Casey Bednarski hit 40-of-50 field goal attempts at Minnesota State-Mankato, including a 63-yarder. He played two seasons at the College of DuPage in Glen Ellyn. Bednarski was one of eight place-kickers who participated in the Bears' rookie mini-camp Friday-Sunday at Halas Hall. | Minnesota State-Mankato photo

After three days of rookie minicamp practices at Halas Hall, the elephant is still in the room.

Bears coach Matt Nagy deserves credit for his open embrace of the search for a kicker after the Cody Parkey failure. It’s an unorthodox, unwieldy, awkward process that has been called a carnival and a circus. But Nagy’s transparency at least made the first stage of that process bearable if not entertaining. Just think about what a disaster it would have been under John Fox.

Be that as it may, the rookie minicamp kicking derby over the weekend underscored the difficulty of the task more than it identified an ultimate winner. Casey Bednarski, a tryout kicker from Minnesota State-Mankato via the College of DuPage, unofficially was the weekend kicking derby “winner” after hitting from 32, 43 and 48 yards in a field goal kick-off against Redford Jones in front of teammates at the end of practice Sunday.

And it wasn’t enough to earn Bednarski a contract with the Bears, who did not sign any of the four tryout kickers following rookie minicamp. Jones, who hit from 32 and 43, but was wide left from 48, was cut, along with John Baron — leaving Elliott Fry and Chris Blewitt as the only two kickers on the roster.

That’s an indicator of just how muddled this competition was. Fry, Blewitt and Spencer Evans arguably were right with Bednarski in production. But nobody took such a big step forward to be considered the front-runner — or even look like a better option than Matt Bryant or the best veteran kickers likely available prior to the start of the season.

On the contrary, at this point it remains to be seen if the Bears’ kicker against the Packers in Week 1 is even on the roster.

“A great question,” Nagy said. “I feel strongly that it will happen, but I don’t know. There’s so many things that can go on between now and the start of the season that I wish I could tell you I knew this was going to happen. But I really, honestly don’t have an answer for you on that.”

It only gets tougher from here as the Bears have to whittle the competition for OTAs — May 21-23, May 29-31 and June 4-7 — before the veteran minicamp June 11-13. How many kickers will participate in OTAs? Even that was a tough question Sunday. “Anywhere from two to three maybe — four, who knows?” Nagy said. “It depends on what we see, what we decide on. But if it’s four, then it’s going to be close — we have to juggle how we want to work that with reps.”
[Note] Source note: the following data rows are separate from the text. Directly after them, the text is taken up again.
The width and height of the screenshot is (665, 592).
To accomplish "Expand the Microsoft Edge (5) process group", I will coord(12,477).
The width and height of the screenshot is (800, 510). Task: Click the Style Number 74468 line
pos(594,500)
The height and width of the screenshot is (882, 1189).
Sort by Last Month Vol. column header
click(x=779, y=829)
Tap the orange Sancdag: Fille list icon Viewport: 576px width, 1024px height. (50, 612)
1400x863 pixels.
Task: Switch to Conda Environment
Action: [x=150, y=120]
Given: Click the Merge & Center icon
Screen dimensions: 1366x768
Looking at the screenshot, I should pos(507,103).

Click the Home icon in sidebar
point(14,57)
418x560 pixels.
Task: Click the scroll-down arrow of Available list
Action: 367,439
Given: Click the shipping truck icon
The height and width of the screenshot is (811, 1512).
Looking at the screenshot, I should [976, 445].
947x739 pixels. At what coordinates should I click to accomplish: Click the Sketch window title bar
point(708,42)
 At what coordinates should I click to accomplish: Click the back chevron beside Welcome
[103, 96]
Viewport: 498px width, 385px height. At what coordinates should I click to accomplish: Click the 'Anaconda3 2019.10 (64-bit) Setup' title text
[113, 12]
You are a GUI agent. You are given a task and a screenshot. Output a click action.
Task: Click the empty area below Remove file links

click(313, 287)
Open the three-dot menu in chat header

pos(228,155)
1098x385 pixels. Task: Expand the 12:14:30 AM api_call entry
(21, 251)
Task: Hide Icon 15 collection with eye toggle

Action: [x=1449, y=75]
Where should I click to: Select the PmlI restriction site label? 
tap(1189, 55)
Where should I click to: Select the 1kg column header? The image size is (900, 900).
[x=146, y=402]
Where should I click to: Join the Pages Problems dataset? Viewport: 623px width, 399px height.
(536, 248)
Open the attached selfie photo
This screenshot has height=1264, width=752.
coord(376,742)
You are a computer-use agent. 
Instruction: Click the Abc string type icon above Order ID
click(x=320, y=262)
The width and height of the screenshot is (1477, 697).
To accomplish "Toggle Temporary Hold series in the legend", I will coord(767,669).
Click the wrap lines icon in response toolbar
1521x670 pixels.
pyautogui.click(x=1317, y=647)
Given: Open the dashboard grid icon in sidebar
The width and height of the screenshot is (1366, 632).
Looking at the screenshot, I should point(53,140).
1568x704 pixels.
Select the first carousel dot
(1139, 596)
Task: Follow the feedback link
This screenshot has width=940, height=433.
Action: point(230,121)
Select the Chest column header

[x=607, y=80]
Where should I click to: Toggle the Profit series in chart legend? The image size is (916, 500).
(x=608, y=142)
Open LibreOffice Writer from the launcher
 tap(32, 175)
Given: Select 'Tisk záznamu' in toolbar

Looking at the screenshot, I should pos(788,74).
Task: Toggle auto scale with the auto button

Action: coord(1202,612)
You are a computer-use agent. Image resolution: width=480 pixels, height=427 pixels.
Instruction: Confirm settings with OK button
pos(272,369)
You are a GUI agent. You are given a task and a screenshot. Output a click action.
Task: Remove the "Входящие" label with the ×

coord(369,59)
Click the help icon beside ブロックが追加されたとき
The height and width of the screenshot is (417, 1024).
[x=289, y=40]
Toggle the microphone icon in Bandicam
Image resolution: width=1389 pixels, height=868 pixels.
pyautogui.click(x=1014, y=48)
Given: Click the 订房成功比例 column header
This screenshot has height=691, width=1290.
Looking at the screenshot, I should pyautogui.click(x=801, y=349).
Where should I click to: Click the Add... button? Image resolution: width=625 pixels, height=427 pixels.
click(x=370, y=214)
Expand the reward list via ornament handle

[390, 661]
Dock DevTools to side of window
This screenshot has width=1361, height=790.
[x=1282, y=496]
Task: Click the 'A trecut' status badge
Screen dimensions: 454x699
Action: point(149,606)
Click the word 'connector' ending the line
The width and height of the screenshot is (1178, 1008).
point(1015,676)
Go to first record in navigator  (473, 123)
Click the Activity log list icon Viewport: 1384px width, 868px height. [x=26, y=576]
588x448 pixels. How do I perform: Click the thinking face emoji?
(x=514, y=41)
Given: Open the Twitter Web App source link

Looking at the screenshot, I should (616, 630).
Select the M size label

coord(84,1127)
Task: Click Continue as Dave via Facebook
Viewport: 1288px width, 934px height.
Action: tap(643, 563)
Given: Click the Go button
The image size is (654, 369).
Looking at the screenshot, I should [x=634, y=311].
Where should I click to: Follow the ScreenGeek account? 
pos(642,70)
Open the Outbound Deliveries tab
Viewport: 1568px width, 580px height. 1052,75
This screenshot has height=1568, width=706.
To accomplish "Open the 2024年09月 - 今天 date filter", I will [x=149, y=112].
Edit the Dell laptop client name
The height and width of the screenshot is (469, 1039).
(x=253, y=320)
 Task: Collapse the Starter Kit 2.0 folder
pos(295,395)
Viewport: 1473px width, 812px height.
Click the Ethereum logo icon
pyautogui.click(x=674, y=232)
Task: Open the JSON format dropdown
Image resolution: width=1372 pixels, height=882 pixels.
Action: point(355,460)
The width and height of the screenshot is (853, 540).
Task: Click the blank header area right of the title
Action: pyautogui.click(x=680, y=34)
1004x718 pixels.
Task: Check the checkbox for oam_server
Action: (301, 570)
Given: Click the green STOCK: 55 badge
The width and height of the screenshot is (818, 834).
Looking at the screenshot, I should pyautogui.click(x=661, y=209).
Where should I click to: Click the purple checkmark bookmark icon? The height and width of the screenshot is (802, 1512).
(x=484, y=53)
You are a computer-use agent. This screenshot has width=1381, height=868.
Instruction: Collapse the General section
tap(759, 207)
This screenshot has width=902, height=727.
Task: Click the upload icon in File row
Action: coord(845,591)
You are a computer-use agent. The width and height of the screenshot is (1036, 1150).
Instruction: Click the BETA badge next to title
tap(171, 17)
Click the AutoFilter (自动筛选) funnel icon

Nagy appears comfortable having a rookie kicker on a team expected to make the playoffs. That could be a quandary in itself. Last year the Vikings dumped rookie kicker Daniel Carlson — a fifth-round draft pick — after two games in favor of veteran Dan Bailey because they were in win-now mode. Carlson resurfaced with the Raiders and made 16-of-17 field goals, including 3-of-3 from 50-plus yards.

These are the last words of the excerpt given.